Schooling enhances IQ, not intelligence

The idea that schooling raises intelligence still prevails. The influential study review of Ceci (1991) concluded that schooling has a strong impact on IQ scores despite his final warning that observed score does not equate real intelligence. After, many more studies were published, including latent factor modeling and quasi-experimental designs. It is unclear whether education truly improves general intelligence modeled as latent factor or whether long-lasting IQ gain involves far transfer effect. More likely, the answer to all of these questions is negative.

Latent factor modeling of g

Ritchie et al. (2015) analyzed the longitudinal IQ changes using SEM on the LBC1936 data. They compared three model pathways of the latent g factor, all controlling for prior IQ measured at age 11: The first model considers education affecting subtest scores only through g, the second model considers education affecting subtest scores through g but also independently of g, and finally the third model considers education affecting subtest scores only independent of g. This last model had superior fit to the data. Later, Lasker & Kirkegaard (2022) applied the same method on the longitudinal VES data, although they modeled education status and IQ changes strictly among adults, not from children to adulthood, and reached the same conclusion. A major weakness of both studies is that they involved older adults. At this stage of life, intelligence can be affected by many external effects which may obscure educational effects, such as age-related cognitive decline.

On the other hand, Protzko (2016) dismissed the interpretation of hollow gain based on his modeling of the latent g factor. One glaring discrepancy is that Ritchie directly tested the Spearman’s hypothesis against the competing hypothesis, whereas Protzko did not.

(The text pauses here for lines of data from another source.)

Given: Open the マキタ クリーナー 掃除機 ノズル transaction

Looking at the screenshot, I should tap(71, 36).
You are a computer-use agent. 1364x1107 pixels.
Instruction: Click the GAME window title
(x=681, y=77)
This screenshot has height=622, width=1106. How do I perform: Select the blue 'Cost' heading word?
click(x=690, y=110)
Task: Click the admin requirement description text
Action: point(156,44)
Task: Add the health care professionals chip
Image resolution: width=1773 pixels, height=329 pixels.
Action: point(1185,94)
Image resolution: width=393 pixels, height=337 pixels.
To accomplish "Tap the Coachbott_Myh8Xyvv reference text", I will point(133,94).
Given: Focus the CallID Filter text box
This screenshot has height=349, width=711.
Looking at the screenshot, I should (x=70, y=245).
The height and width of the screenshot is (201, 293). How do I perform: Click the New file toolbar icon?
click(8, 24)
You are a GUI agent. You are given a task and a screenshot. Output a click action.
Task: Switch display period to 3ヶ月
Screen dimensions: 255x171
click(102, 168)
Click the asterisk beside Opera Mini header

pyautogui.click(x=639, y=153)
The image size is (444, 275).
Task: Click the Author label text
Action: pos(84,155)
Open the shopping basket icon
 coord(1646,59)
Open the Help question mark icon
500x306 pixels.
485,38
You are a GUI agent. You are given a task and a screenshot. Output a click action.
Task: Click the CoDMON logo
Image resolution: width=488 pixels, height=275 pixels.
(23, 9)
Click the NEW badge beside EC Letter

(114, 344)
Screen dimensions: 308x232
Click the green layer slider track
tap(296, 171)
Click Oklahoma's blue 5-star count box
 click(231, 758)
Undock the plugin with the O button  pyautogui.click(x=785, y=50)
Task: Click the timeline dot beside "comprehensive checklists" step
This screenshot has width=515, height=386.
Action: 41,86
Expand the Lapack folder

Protzko (2016) analyzed the structure of IQ gains in the IHDP intervention of low birth weight children from ages 3 to 8. MGCFA with a two-factor model was applied to the experimental and control groups. Measurement invariance holds across groups. At age 3 there was a large advantage in the latent factor score for the experimentals, but at age 8 there was no difference in this latent g score between groups. Protzko wrongly assumed that the “IQ-raising g” hypothesis does not account for this pattern of raising latent g gains followed by a complete fade-out. The result is in fact fully consistent with Jensen (1998) and te Nijenhuis (2007, 2014, 2015) correlational analyses of g-loadings with IQ gains. A negative correlation only means that the observed IQ score would yield greater gains than latent g score, but not that there is no g gains at all.

Most importantly, Protzko fails to understand that g isn’t measured well at young ages. Of course, he tries to defend himself and reports that g at ages 3 and 8 correlates so highly (r=0.88) that they must be the same construct. Perhaps. The problem is that correlation says nothing about means. And here we are only interested in the means. If dealing with complexity increases over the course of development as Jensen (1998, p. 281) stated:

It is probably because of the g demand of reading comprehension that educators have noticed a marked increase in individual differences in scholastic performance, and its increased correlation with IQ, between the third and fourth grades in school. In grades one to three, pupils are learning to read. Beginning in grade four and beyond they are reading to learn.

It follows that gains in IQ must be greater at an early age (Jensen, 1973, p. 91) and test scores at age 3 will become too easy for children at age 6 (Jensen, 1980, p. 287) but none of these outcomes will show up in a correlation because the rank-ordering of all individuals stays the same. Generally, Jensen (1998, p. 245) emphasized that even a highly g-loaded battery can lose its g-loadings owing to artefacts such as practice effects. This is why Jensen thought of processing speed as the purest manifestation of g insofar as it reflects the quality of information processing in the brain as well as demanding controlled processing as opposed to automatic processing. Consistent with this view, a longitudinal analysis of the LBC1921/1936 reveals that education status is positively associated with IQ changes but not with processing speed assessed by RTs measured at 83/70 years (Ritchie et al., 2013).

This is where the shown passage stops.